- What you have to do: Begin at the line that has "Open the shopping cart icon" and stop after the line that has "[x=48, y=591]". Reproduce only those lines of the records, swapping "shopping cart" for "basket" and leaving everything else the same.
§ §
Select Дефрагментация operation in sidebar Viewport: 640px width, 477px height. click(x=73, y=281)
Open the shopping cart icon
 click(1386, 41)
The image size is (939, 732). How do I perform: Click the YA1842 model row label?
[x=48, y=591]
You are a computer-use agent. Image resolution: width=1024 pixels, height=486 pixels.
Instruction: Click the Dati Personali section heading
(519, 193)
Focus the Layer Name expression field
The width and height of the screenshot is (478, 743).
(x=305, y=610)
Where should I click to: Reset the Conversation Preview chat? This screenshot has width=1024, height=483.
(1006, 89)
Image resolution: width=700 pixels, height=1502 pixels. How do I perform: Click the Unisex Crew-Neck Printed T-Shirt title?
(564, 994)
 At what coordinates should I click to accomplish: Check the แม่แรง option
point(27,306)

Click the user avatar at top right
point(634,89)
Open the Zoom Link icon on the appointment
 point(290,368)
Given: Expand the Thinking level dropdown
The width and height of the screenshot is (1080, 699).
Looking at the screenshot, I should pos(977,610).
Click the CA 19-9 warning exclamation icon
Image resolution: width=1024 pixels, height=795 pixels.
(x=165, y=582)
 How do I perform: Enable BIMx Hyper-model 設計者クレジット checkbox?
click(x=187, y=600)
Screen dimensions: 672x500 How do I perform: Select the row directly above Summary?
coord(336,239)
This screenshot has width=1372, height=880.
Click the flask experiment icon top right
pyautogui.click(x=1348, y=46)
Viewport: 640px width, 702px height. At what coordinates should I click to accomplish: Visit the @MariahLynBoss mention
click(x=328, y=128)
§ §
- Result of the exercise:
Open the basket icon
 click(1386, 41)
The image size is (939, 732). How do I perform: Click the YA1842 model row label?
[x=48, y=591]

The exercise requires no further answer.